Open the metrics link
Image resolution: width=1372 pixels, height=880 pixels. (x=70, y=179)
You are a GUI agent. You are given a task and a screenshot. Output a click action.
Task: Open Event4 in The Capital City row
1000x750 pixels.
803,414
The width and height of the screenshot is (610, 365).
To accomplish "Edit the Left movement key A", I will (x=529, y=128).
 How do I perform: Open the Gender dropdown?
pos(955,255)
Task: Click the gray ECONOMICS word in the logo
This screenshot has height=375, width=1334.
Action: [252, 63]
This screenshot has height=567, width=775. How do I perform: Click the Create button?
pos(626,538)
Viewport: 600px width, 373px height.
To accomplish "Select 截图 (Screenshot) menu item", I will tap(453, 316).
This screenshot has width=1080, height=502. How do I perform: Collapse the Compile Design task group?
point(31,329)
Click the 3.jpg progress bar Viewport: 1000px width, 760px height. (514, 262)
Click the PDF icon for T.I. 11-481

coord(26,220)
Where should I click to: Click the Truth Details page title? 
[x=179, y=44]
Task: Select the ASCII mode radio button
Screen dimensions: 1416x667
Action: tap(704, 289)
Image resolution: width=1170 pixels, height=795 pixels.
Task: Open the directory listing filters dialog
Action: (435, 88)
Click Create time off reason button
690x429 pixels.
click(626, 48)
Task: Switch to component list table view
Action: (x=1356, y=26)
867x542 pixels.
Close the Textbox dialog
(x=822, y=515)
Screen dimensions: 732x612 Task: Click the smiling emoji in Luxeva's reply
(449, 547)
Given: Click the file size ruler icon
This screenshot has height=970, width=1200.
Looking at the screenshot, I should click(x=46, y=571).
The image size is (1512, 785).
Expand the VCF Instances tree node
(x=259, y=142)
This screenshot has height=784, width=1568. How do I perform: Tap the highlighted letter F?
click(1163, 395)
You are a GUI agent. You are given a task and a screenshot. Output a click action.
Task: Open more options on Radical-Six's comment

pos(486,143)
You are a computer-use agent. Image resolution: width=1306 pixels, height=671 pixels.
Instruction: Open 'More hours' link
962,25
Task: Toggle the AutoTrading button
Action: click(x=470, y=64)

━━━━━━━━━━

Your assignment:
Within the listing above, how many lines contain "Select"? Please respond with the number and nothing else.

Result of the exercise:
2